Do this: List every line in the entries below that contains the word "Task". Case matters.

— Begin Records provided —

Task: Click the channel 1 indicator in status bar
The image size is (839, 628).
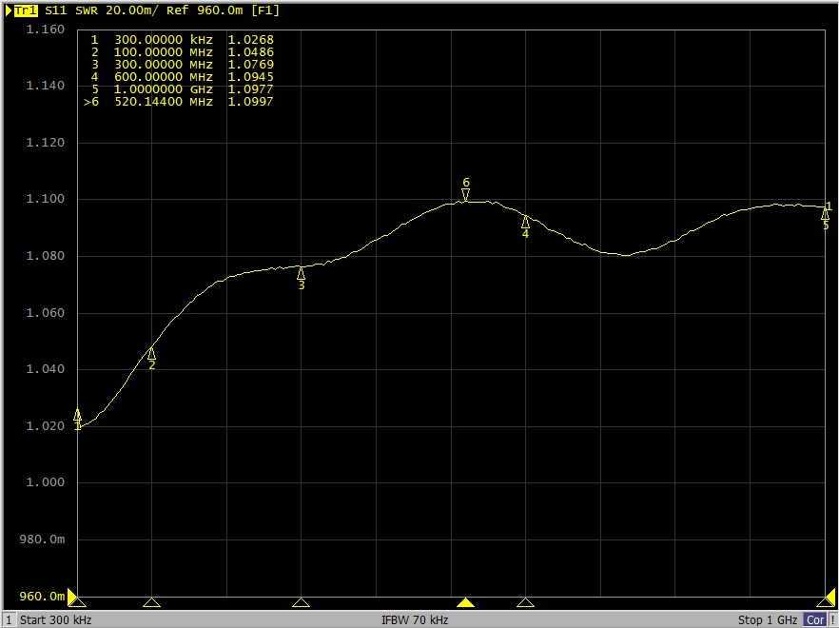Action: click(x=9, y=620)
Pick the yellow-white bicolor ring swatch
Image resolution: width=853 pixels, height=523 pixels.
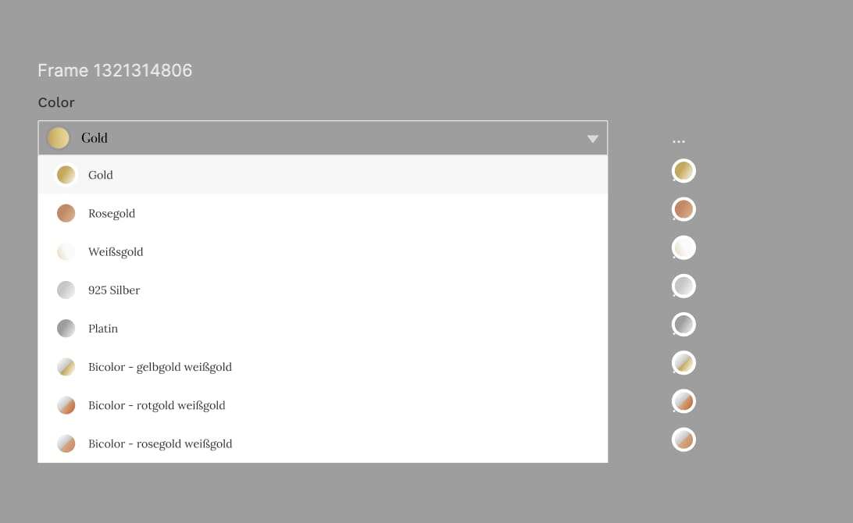point(683,363)
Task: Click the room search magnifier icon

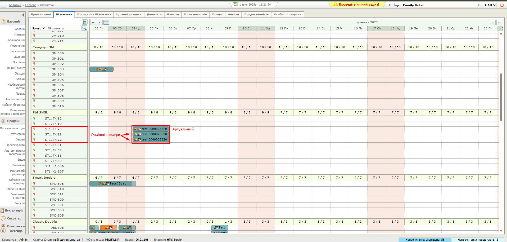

— End Records provided —

Answer below:
Task: Click the channel 1 indicator in status bar
Task: Click the room search magnifier icon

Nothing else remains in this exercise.